== Requirement ==
Once the line holding "You are a computer-use" appears, repeat it and each line after it to the end of the data, exactly and with nothing else; pictures stay out.

Stored items
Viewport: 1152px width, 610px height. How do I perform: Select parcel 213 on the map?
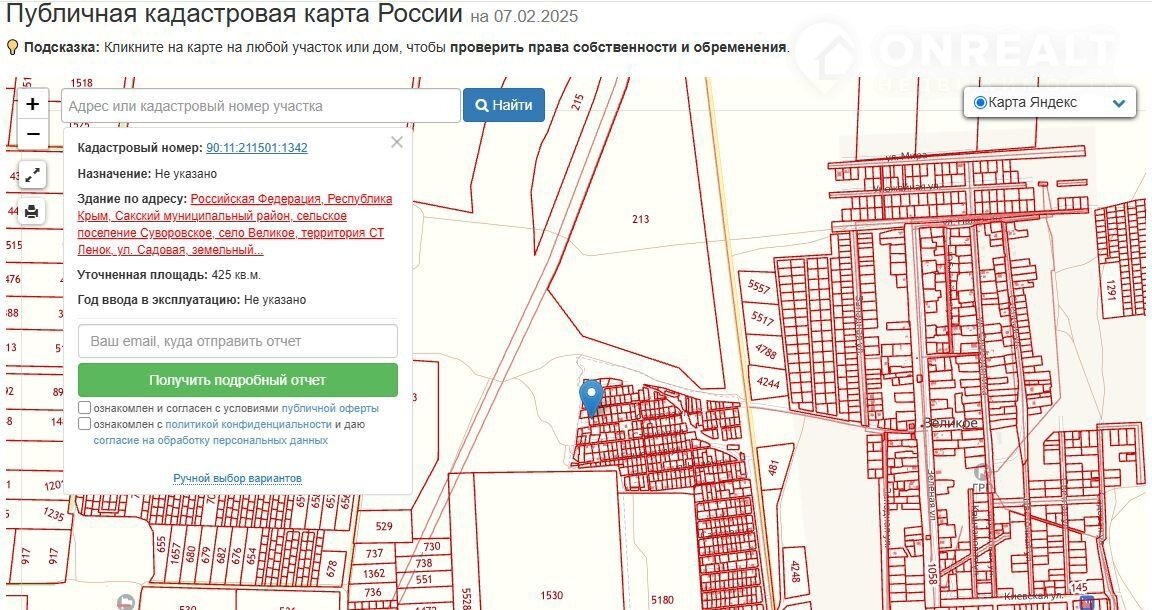pos(640,219)
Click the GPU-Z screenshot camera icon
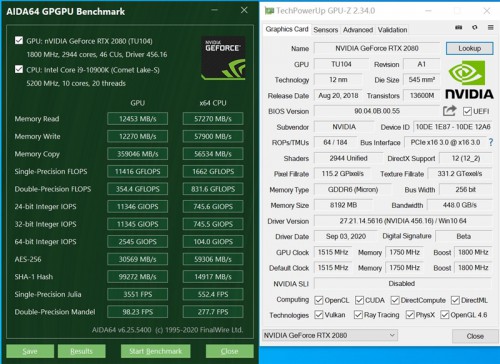Screen dimensions: 500x364 459,28
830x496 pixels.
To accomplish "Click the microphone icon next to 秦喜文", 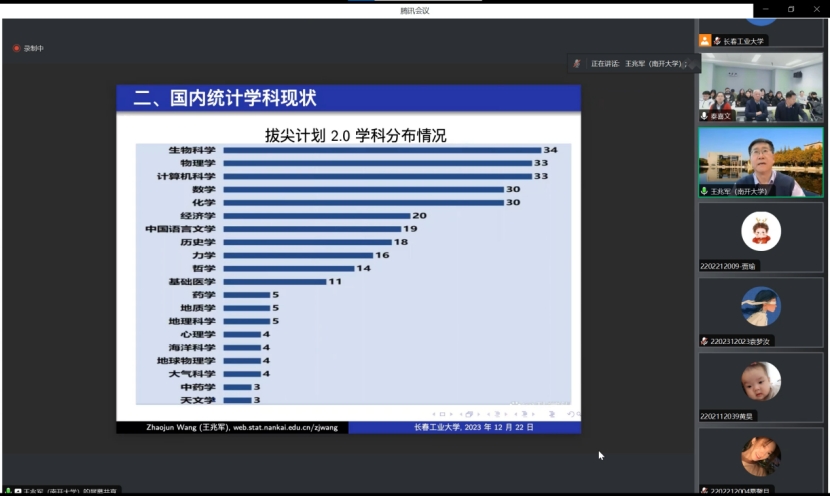I will click(x=705, y=116).
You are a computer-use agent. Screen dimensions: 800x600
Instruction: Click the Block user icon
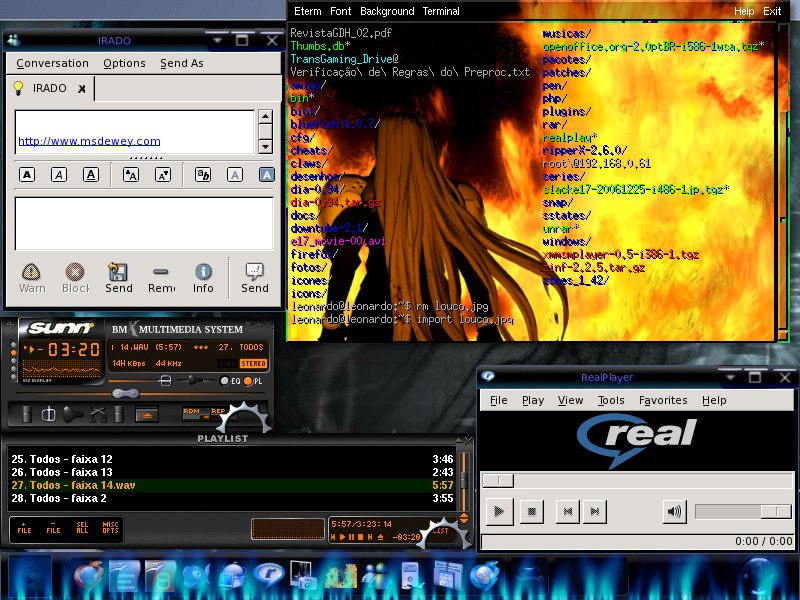pyautogui.click(x=75, y=278)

== Answer to this problem ==
You are a computer-use agent. Screen dimensions: 800x600
Instruction: Click the Block user icon
pyautogui.click(x=75, y=278)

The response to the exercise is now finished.